Neighbors excelled in high school, serving as student body president and also the founding president of several other political organizations.

“When I graduated from high school in 1960, it was at the beginning of integration and the Civil Rights Movement and one of unsecured loan st louis mo my teachers was pushing for me to attend Stanford University, but at that time I was radical and already politically connected,” Neighbors told The Louisiana Weekly. “My vision coming out of a segregated world was to go down South and assist the cause of Black freedom, so I went to Morehouse College instead.

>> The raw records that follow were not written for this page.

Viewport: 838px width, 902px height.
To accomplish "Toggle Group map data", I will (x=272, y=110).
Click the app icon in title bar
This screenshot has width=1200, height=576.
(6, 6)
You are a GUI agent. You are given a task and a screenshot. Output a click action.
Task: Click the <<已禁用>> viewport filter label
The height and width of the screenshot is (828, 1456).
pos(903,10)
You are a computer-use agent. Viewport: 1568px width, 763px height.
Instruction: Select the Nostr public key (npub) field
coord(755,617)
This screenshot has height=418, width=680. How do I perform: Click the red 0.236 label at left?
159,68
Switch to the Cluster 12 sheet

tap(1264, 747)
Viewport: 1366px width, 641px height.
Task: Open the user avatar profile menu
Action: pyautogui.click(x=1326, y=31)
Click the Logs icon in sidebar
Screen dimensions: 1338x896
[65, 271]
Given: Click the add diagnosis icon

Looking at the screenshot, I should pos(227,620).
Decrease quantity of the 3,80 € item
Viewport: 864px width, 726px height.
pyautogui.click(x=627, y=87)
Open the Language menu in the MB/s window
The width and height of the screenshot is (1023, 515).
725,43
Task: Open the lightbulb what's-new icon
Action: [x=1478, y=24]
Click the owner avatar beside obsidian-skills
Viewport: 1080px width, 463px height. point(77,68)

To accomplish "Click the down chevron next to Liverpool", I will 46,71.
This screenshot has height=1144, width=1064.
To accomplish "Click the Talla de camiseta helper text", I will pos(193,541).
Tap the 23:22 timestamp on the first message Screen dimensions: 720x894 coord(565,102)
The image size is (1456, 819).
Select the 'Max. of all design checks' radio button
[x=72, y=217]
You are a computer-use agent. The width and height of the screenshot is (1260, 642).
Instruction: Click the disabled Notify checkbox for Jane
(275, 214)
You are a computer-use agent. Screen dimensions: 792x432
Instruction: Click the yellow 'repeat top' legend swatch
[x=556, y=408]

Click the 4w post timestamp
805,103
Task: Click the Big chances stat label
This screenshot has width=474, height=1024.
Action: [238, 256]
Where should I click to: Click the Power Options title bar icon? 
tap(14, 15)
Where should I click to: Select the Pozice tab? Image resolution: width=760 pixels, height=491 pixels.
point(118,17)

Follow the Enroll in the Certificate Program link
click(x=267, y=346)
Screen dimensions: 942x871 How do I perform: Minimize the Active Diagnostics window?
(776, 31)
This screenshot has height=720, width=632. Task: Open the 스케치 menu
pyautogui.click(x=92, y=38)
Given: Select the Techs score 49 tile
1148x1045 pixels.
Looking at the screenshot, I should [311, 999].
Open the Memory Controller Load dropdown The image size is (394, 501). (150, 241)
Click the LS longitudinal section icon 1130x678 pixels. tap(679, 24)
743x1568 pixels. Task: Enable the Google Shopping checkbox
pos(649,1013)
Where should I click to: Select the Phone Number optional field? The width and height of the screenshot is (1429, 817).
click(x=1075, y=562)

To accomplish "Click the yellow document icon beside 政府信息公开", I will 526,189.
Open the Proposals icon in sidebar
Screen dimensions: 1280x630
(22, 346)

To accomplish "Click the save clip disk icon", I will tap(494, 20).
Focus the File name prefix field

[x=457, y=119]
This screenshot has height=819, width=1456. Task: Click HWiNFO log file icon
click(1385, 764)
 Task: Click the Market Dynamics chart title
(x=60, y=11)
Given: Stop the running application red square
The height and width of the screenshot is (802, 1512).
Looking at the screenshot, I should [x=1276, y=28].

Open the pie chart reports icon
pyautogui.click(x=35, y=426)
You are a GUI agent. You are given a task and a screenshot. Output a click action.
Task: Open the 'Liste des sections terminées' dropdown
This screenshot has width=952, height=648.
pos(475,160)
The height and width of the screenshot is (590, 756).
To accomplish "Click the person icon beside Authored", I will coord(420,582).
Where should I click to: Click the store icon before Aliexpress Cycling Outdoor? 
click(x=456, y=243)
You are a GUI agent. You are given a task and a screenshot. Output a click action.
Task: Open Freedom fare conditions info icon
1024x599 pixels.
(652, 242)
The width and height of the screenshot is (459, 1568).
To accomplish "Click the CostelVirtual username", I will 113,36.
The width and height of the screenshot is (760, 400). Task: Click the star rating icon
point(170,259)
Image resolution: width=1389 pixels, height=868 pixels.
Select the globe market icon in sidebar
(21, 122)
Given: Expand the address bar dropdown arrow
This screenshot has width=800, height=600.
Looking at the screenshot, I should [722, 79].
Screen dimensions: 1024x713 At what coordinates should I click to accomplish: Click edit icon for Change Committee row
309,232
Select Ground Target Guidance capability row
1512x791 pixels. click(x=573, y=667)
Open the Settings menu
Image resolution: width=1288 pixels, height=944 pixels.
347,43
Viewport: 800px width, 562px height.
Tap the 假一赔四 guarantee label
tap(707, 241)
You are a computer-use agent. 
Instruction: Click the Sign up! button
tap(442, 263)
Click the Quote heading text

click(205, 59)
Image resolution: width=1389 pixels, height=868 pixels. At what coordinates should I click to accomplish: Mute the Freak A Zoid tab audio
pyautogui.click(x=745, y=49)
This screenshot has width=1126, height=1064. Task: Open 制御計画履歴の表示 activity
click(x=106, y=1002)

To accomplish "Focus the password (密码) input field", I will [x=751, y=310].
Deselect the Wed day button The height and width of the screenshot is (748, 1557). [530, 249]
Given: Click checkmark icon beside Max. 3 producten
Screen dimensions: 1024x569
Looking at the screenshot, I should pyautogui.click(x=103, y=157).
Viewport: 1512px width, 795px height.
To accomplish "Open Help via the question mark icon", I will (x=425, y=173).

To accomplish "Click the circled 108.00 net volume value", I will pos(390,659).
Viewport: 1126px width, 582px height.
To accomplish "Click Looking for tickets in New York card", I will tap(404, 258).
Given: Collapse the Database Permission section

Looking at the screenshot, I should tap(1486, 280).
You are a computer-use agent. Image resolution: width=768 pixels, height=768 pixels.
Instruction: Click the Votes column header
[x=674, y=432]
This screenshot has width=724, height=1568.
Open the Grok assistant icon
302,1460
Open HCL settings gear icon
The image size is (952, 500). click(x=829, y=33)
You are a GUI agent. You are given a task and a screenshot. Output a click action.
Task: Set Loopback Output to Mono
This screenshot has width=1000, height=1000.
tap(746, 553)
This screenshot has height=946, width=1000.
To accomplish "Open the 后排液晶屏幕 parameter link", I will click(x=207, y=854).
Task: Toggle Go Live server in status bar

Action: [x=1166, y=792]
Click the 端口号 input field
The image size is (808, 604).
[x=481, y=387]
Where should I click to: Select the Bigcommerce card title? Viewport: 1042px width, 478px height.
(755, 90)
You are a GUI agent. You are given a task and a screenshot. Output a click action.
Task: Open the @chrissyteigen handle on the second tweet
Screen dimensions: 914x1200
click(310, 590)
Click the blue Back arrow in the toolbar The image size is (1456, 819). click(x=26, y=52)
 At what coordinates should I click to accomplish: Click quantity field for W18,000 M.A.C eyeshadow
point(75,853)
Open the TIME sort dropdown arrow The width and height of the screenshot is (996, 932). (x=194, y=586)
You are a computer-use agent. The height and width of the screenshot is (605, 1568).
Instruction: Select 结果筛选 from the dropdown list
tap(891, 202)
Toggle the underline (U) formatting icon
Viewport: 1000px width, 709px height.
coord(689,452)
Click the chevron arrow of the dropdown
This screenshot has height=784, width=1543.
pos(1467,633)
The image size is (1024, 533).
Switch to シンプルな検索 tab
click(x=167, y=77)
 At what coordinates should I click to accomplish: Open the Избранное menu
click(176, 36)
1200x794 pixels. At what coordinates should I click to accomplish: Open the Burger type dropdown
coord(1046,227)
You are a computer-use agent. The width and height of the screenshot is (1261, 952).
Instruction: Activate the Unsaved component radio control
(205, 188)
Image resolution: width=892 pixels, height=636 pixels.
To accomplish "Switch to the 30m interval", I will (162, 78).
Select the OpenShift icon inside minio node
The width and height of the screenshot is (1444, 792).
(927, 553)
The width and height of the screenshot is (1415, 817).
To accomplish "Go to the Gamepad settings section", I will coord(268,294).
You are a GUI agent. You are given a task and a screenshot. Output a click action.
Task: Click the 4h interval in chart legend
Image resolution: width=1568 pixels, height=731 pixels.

First, I witnessed the demonstrations, marches and sit-ins in Atlanta, then I soon found myself a SNCC volunteer, participating in these acts of civil disobedience against segregation and its poster child – Lester Maddox.”

He eventually decided to transfer to UCLA where he fought for Black Studies, supported the Black Panther Party and founded the first Black Student Union at UCLA.

Neighbors soon landed a job as a psychiatric social worker’s aide in a state prison during the summer of 1965. While still in school, he began teaching an adult literacy course in prison, beginning his journey to become a forensic social worker and teacher.

He earned a Bachelor’s degree list of loan companies for bad credit in psychology in 1971 which qualified him in California to become a social work associate.

He worked for seven years as a social work associate at a state-run hospital before earning a Master’s degree in 1983.

“During that time, in the early 1980’s, social workers were overwhelmingly white and overwhelmingly female,” he explained. That reality later led to him form SUNO’s Men of Social Work to address the needs of young Black men to be treated by Black male social workers.

Realizing that his “true calling was to teach,” Neighbors enrolled in the Ph.D. program at Howard University, working as a research assistant on a study of Black males to pay his bills.

“The study indirectly addressed issues of self-perception, self-respect and self-esteem from a Black man’s point of view,” Neighbors said.

After graduating from Howard in 1994, Neighbors was asked by the administration of Cal State San Bernardino to develop and teach a forensic social work course. While holding that post for four years, cash advance dover nj he became a member, then president, treasurer and counselor of the National Association of Forensic Social Workers. in 1999, after having been recruited by then Dean Mille Charles, he arrived at SUNO to teach as a visiting professor, which he did for two years. At the end of his second year, he returned to California to become the program director for the Charles R. Drew University of Medicine and Science, SPECTRUM Psychiatry division working with an HIV/AIDS population.

In 2002 he was invited by Dean Charles to return to SUNO, first as the School of Social Work’s Director of Undergraduate Studies, then Assistant Dean, and finally in 2010, Director of Graduate Studies, before retiring in 2012.

He is credited with stepping in to fill Dr. Millie Charles’ shoes while she was recovering from illness after Hurricane Katrina. Dr. Neighbors drove for two days straight from California to Louisiana and did whatever was necessary to keep SUNO’s School of Social Work thriving after the devastating flood short term loans on mobile of 2005.

In addition to his work as an administrator and educator, he is a well-published author who has written extensively in journals and magazines.

He currently holds membership with the National Association of Social Work, the National Association of Black Social Workers and the Council on Social Work Education for whom he serves as a site inspector recommending accreditation or not, to social work education programs across the nation.

On Sunday, April, 14, 2013, at the Renaissance Seattle Hotel, 515 Madison Street, Seattle, Washington, Dr. Ira A. Neighbors was presented with the Sol Gothard Lifetime Achievement Award by the National Organization of Forensic Social Workers. The award recognizes his scholarship, dedication, service and commitment to educating, guiding and mentoring two generations of social workers who share his vision of using social work to make the world a better, more just place to live.